Ketchum and the students made new images of the people in Lee and Collier’s original photographs, and included their children and grandchildren. They also gave the subjects copies of the historical photos. Ketchum is known in the mountain communities around Taos as “the professor who brings us our history.”

The students’ work, along with reproductions of some of the historical photos, plus other artifacts of the journey, will be on exhibit Oct. 19-26 in the seventh floor gallery of the Mosse Humanities Building.

Among the exhibition photos will be images of Alicia Chávez’s father, uncle Miguel, grandfather Blas and an aunt. “I can’t wait to see the photos,” Chávez says. “We didn’t have any pictures of them from those years.”
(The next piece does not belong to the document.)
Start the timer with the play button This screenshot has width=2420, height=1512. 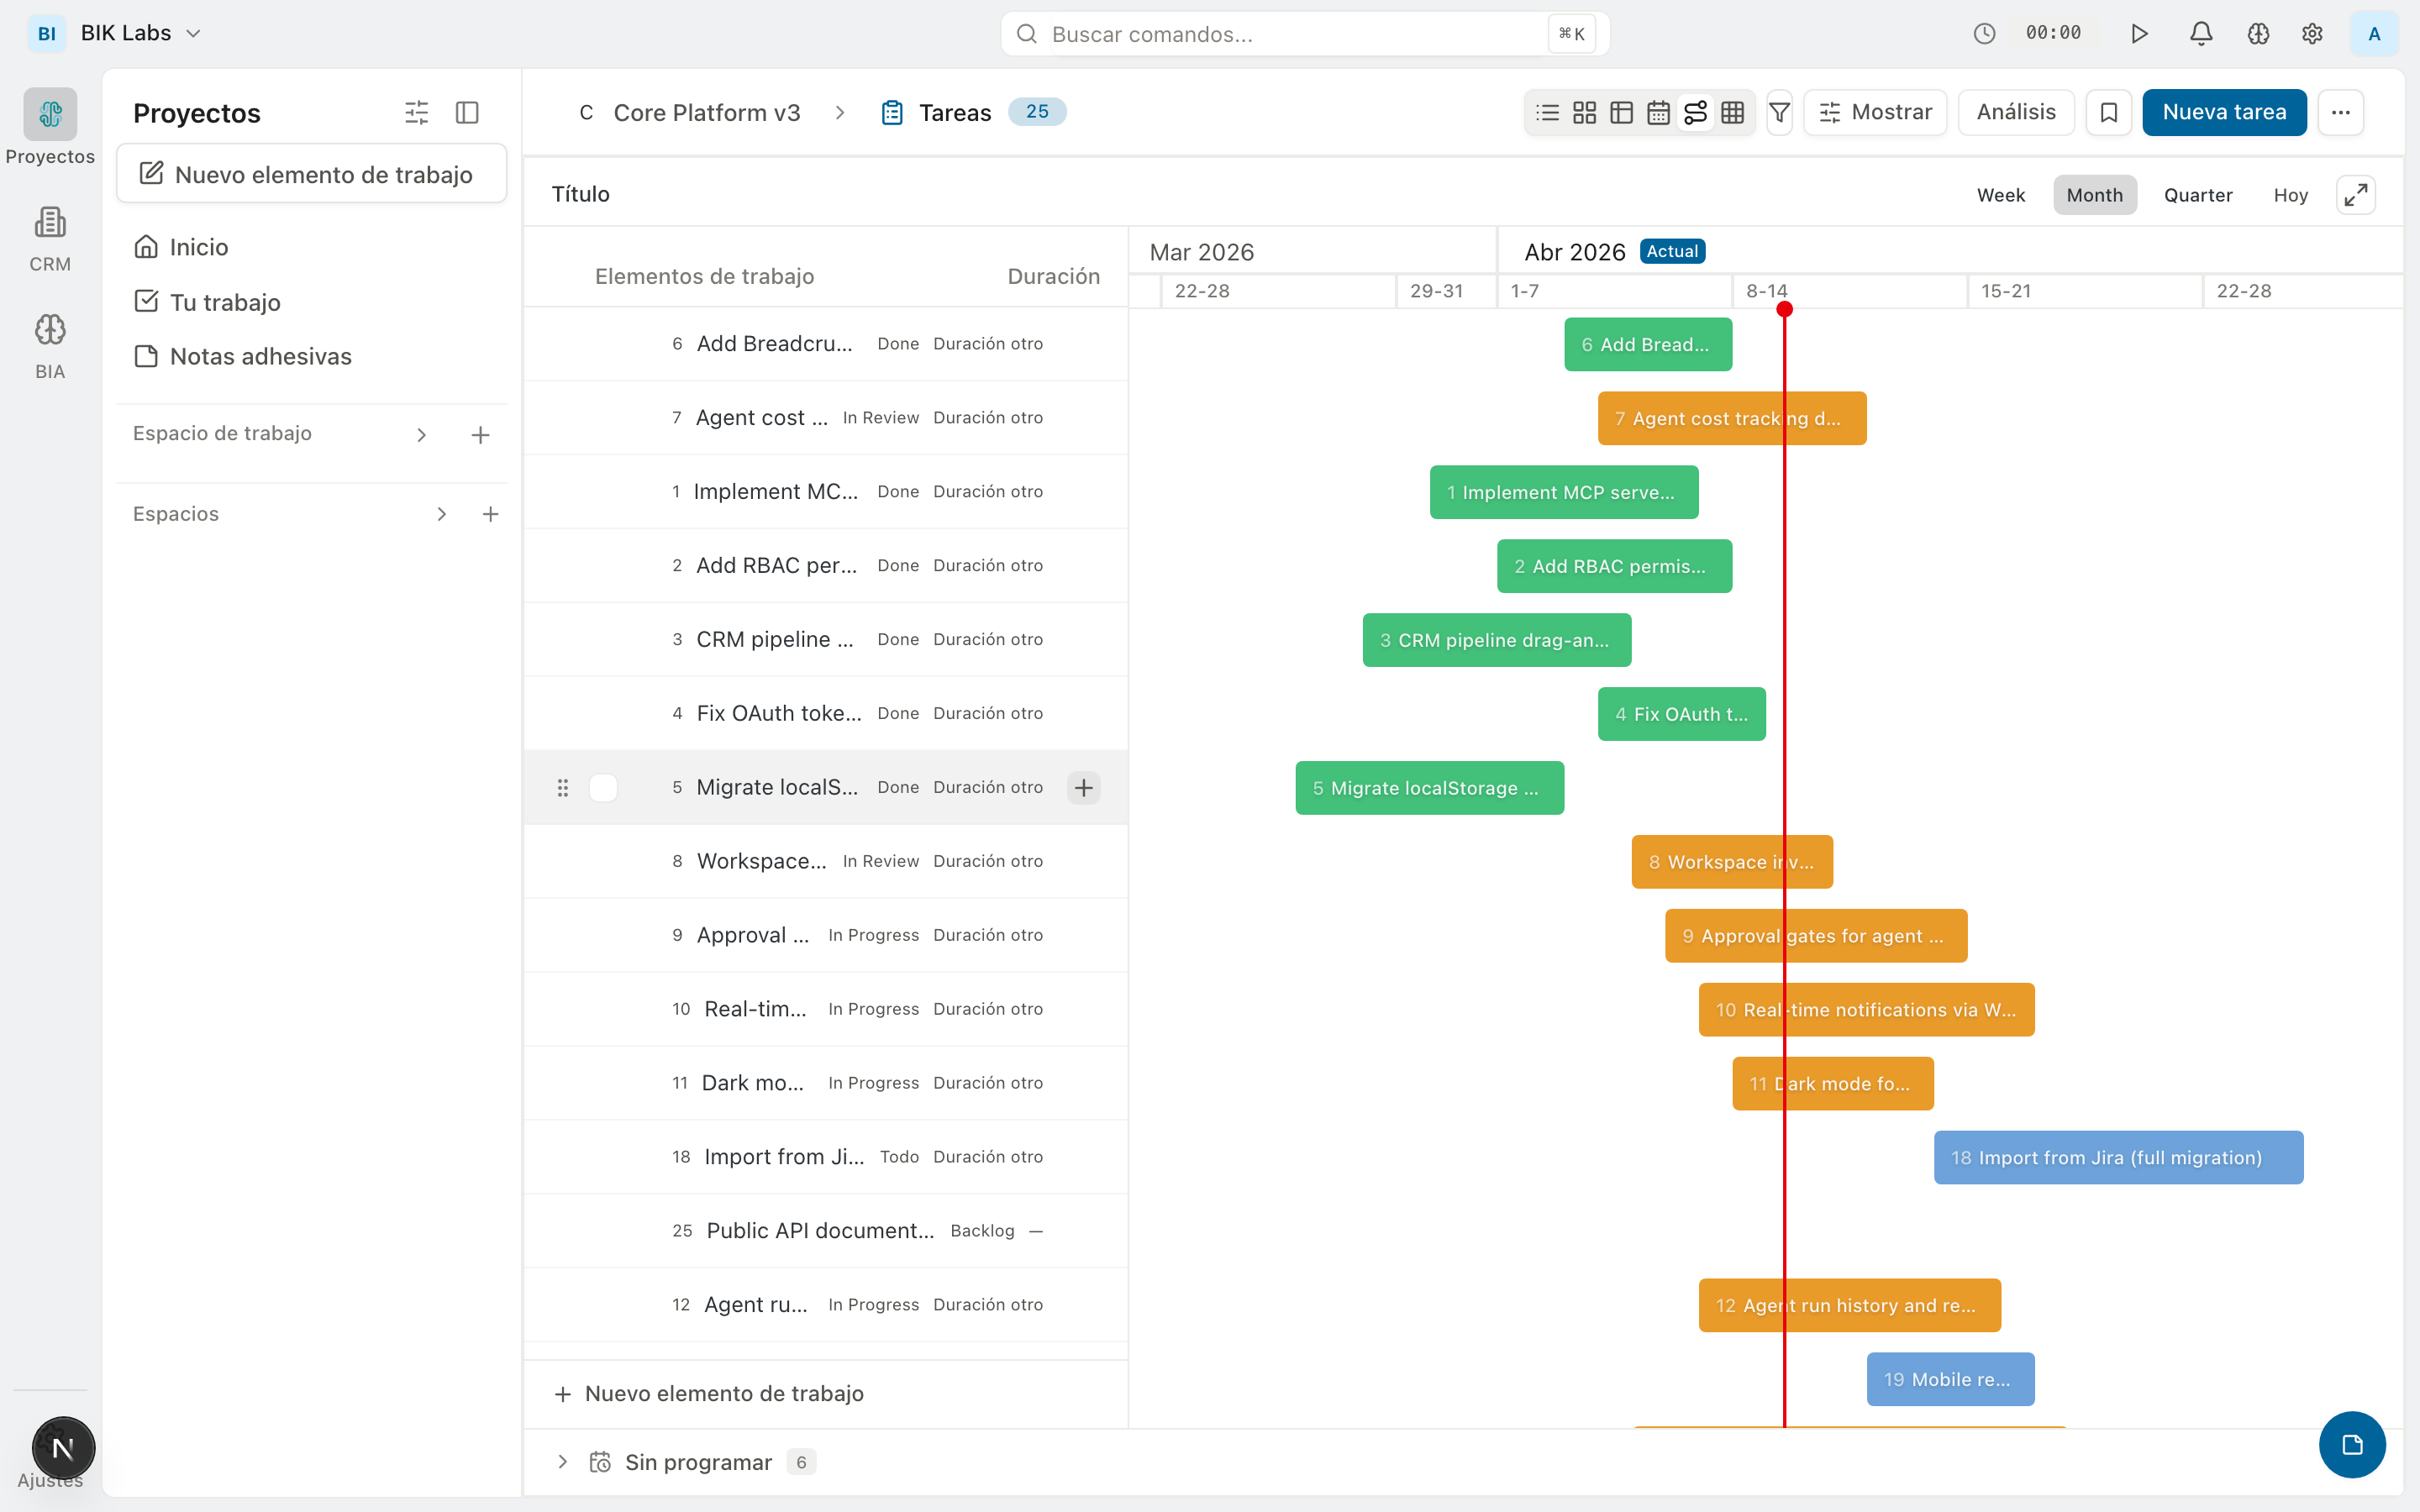2140,33
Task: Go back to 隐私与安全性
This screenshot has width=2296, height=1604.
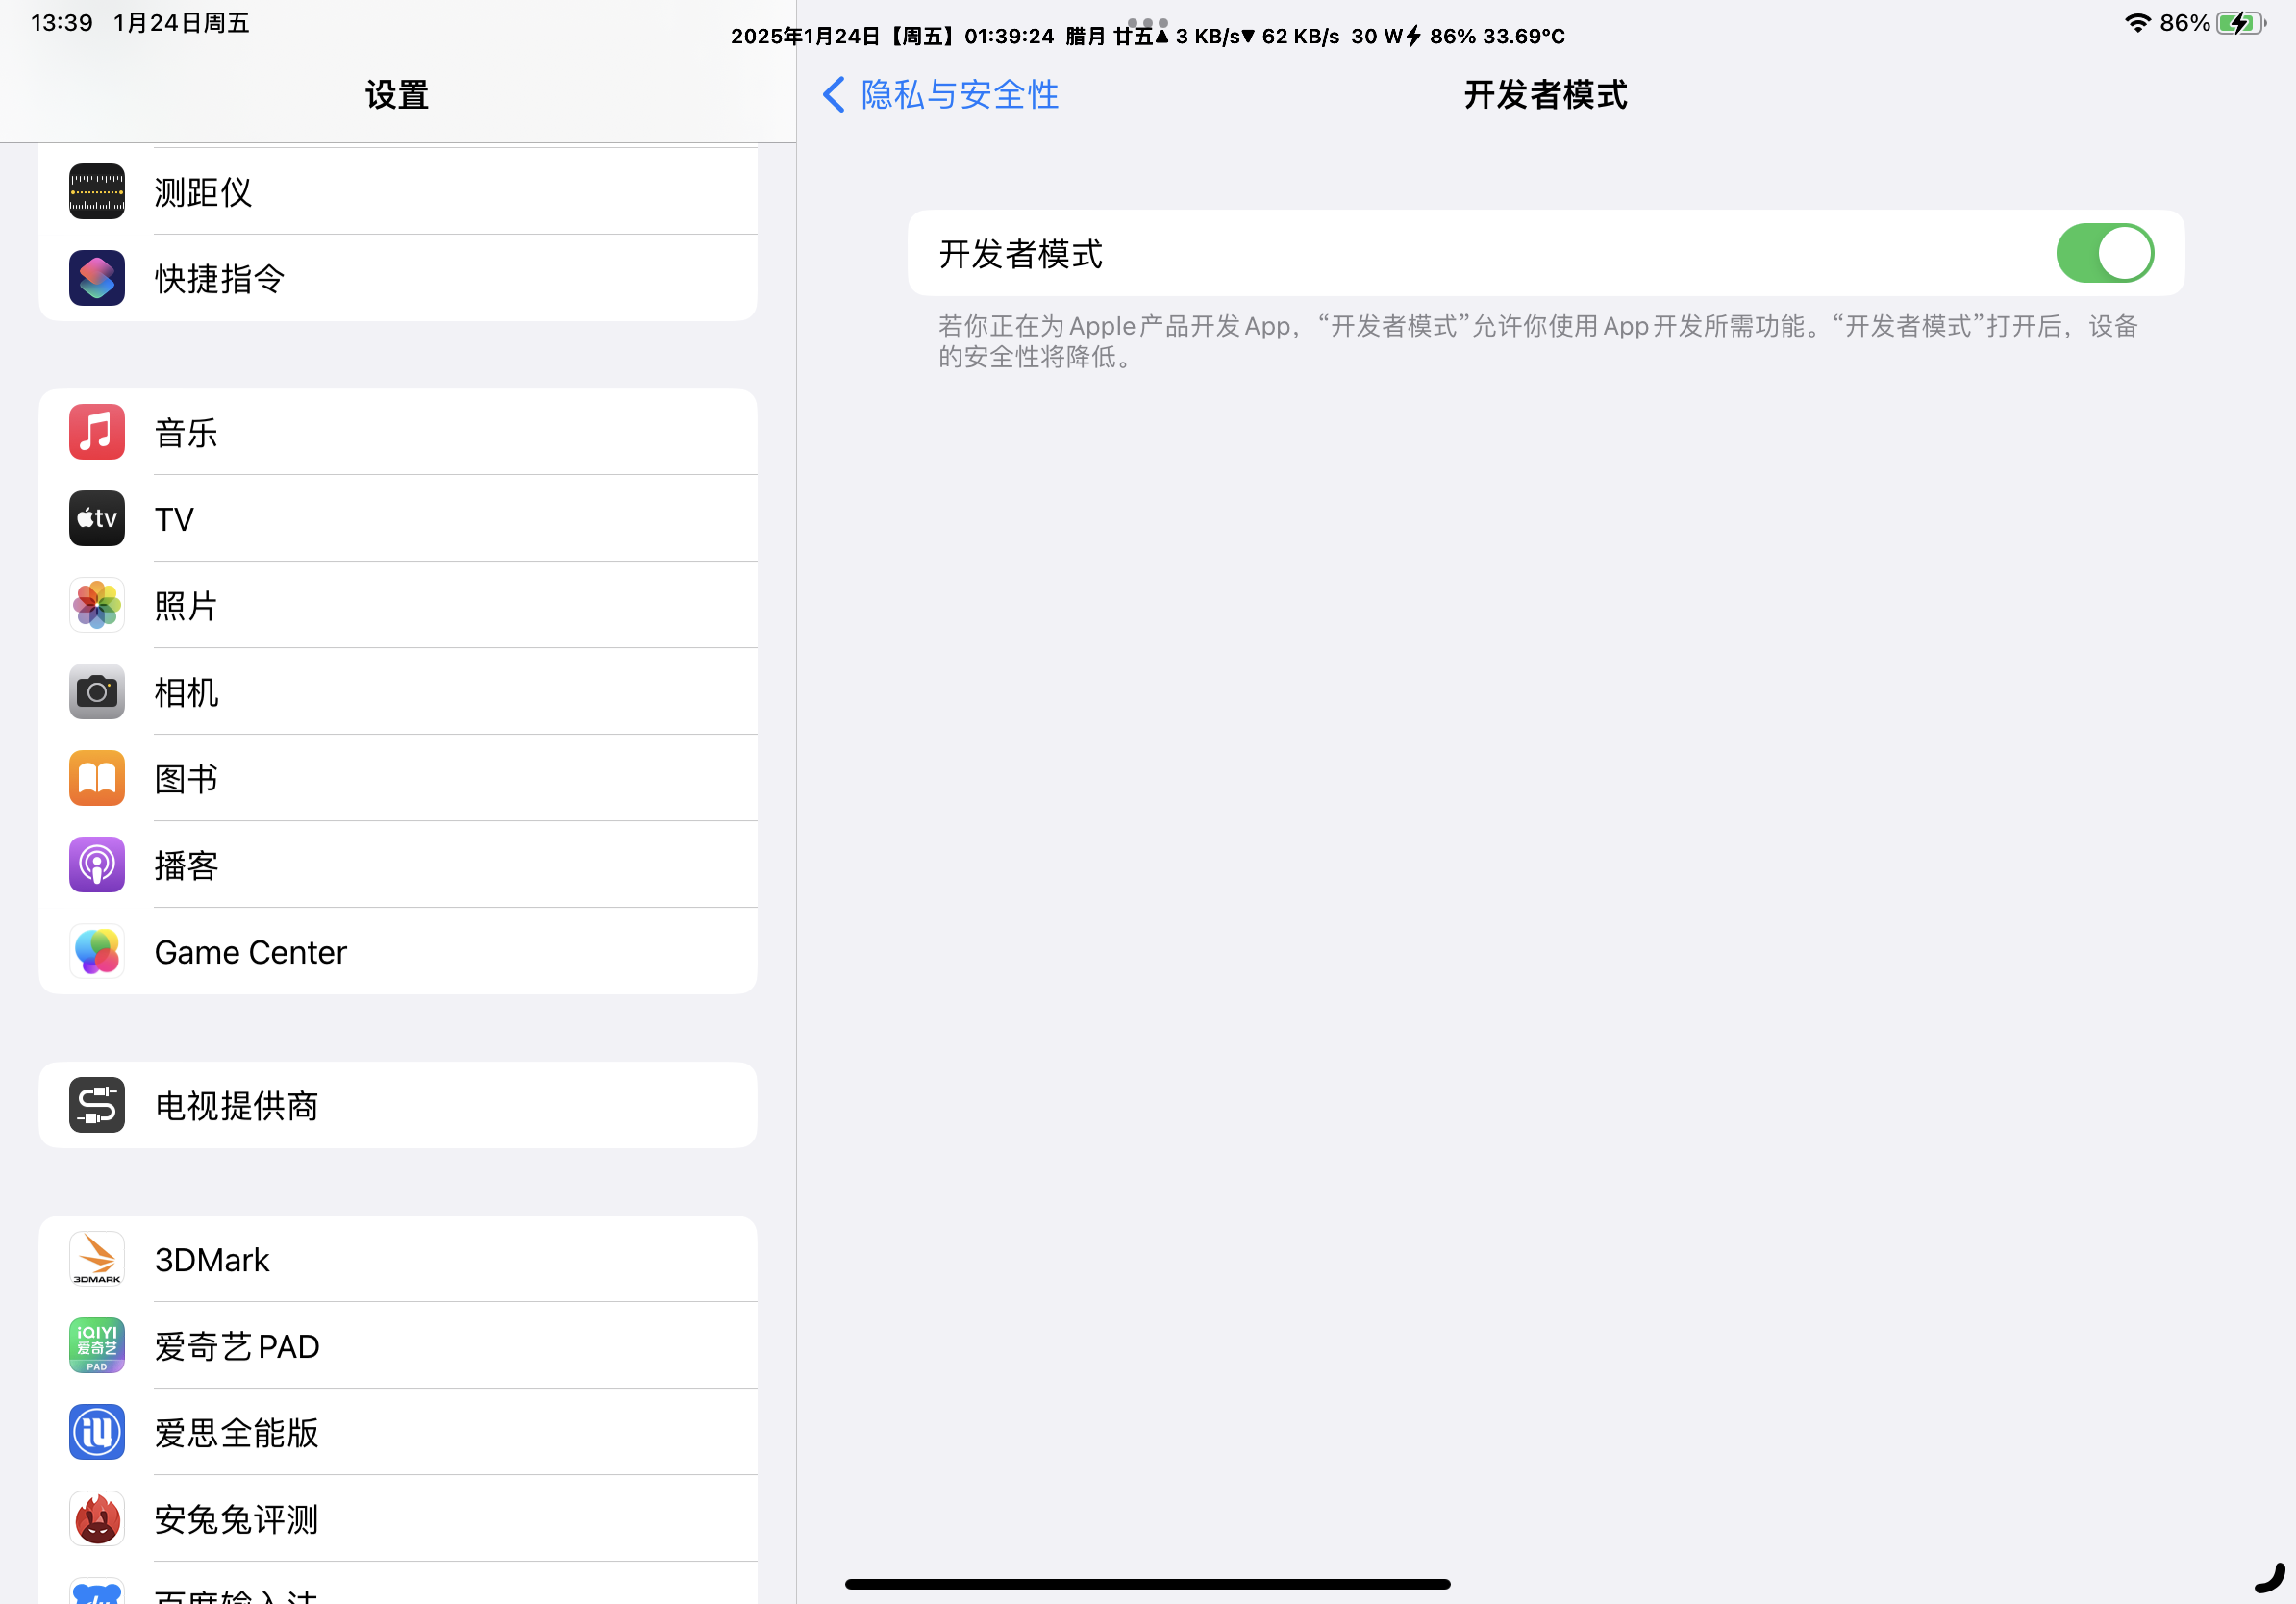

The students’ and Ketchum’s photos will go on the road beginning next summer, traveling Aug. 3-10 to the annual fiesta in Penasco, N.M. The original historic images by Lee and Collier will be on display with Ketchum’s work in 2003 at the University of New Mexico’s Harwood Gallery in Taos.

Ketchum says the project illustrates the way that past, present and future influence each other. “It’s fascinating to see how things have been handed down from the 1930s and ’40s to our own time,” he says. “Some aspects of the culture have changed dramatically and evolved. On the other hand, some are completely timeless.”